Gravei esse seu post aqui no meu computador para ler mais vezes, meu caro. Muito belo este seu texto!

P.S.: e você está um gato nesta foto.

P.S.2: agora mesmo, enquanto escrevo isso, começa no som da sala a faixa Hoe-down, do magnífico álbum "the blues and abstract truth" do Oliver Nelson, e minha filha sentada ao meu lado e entusiasmadíssima com a graça da música, me diz: "Isso é jazz não é papai? Jazz é bagunçado, não é papai? Bagunçado é muito bonito."

Dessas coisas.

Feliz aniversário e um forte abraço.

Carlinus disse...

Obrigado, Charlles! Fico feliz com as palavras - e obrigado pelo "gato" (risos!). Sua filha é sábia; já entendeu o espírito do jazz. É uma "bagunça" que faz bem ao corpo. Precisamos de bagunça para que organizemos.

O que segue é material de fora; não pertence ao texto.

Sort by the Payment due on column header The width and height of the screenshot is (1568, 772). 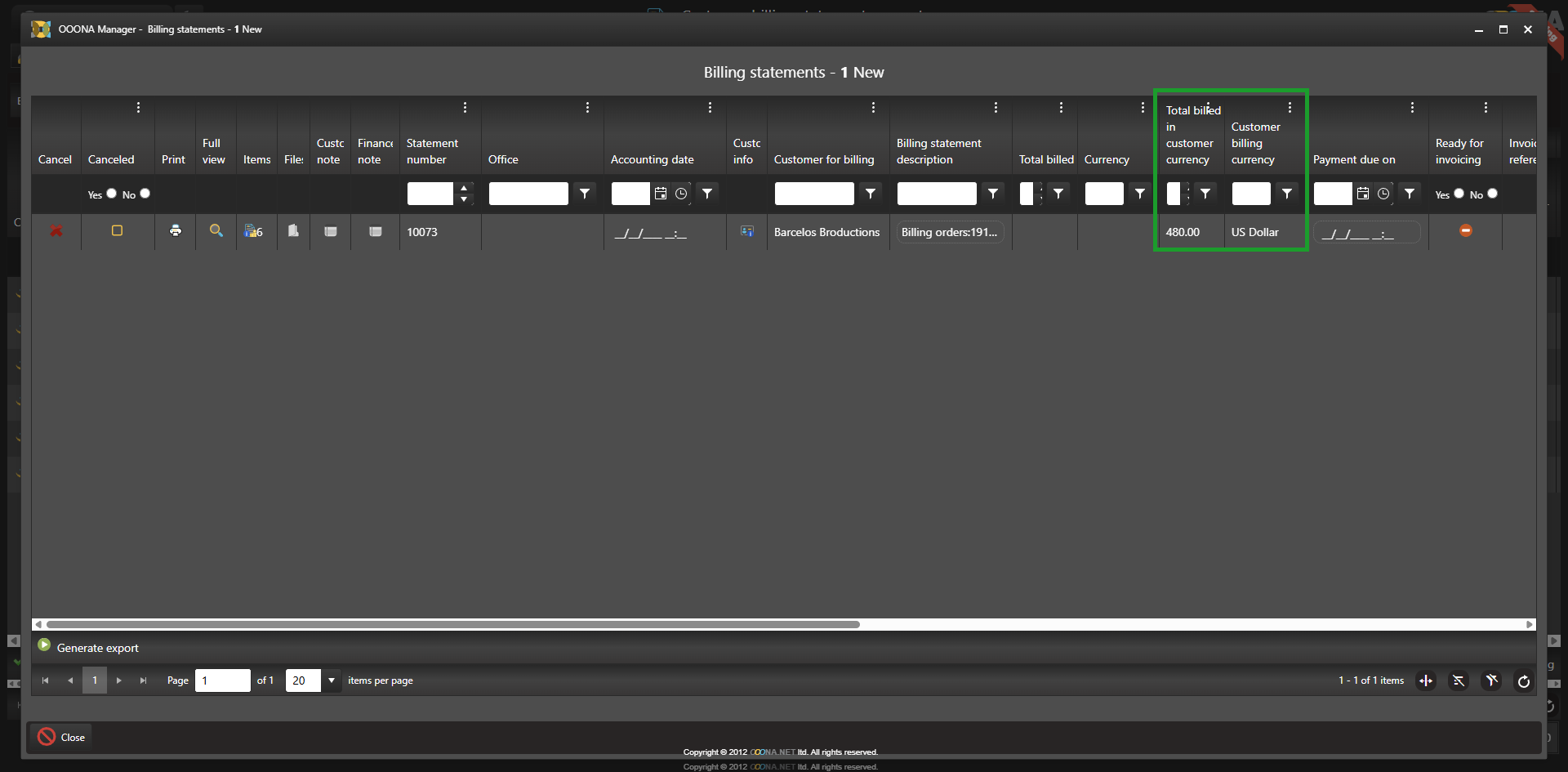click(1353, 159)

Quero te falar uma coisa! Outro dia estive em Pirenópolis com minha esposa e até pensei em esticar até a tua cidade, somente para conversamos um pouco. Esse negócio de virtualidade é por demais estranho. A vida acontece no encontro. Sei lá! Estou ficando velho e besta. E olha que eu ainda nem sou pai para ouvir jazz com o meu filho(a). Rrsss...

charlles campos disse...

Sou um cara bem besta que fica tímido com primeiros encontros, Carlinus. Talvez te assuste ver que minha interação com o mundo real nada tem a ver com o cara que escreve meus textos. Avisando isso de antemão, renovo o que te disse há tempos: quando quiser vir aqui, verá sempre as portas abertas. Eu ficaria muito feliz. Só avise antes para eu vestir uma roupa, decorar algumas frases inteligentes de impacto, e fazer uma compras no mercado para uma boa refeição.

Carlinus disse...

Vou entender isso como uma autorização ou convite. Quando tiver a oportunidade de me aproximar por aí, vou deixar um aviso.

Abração!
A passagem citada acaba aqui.